_PROBLEM TO SOLVE:_ Copy every line of the data in which the word "agent" occurs.
..............................
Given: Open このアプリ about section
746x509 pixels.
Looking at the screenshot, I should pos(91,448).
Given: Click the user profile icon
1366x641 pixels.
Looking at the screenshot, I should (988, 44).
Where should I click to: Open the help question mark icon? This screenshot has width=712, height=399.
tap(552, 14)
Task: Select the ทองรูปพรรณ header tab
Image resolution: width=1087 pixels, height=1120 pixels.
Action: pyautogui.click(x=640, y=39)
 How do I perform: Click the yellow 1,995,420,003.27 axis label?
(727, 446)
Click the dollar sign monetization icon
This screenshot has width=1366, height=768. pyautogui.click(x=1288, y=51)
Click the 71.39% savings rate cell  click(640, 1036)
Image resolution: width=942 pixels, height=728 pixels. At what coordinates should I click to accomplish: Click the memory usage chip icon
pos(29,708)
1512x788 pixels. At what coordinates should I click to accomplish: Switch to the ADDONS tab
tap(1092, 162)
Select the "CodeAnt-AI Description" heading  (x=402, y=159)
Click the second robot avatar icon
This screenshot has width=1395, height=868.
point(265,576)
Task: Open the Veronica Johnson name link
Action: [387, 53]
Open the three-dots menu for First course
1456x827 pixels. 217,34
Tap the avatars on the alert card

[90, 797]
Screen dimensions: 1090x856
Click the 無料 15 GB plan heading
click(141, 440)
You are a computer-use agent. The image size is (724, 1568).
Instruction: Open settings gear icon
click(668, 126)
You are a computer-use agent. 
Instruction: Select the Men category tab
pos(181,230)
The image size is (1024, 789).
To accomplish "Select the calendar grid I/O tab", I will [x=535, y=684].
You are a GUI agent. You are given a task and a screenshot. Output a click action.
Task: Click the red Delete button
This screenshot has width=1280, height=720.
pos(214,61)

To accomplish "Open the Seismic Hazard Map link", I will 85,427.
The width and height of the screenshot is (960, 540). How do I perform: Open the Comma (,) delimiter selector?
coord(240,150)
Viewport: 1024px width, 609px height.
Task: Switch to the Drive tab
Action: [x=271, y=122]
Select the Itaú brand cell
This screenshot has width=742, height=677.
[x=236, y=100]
..............................
_EXERCISE RESPONSE:_
You are a computer-use agent. The image size is (724, 1568).
You are a computer-use agent. 
You are a GUI agent. You are given a task and a screenshot. Output a click action.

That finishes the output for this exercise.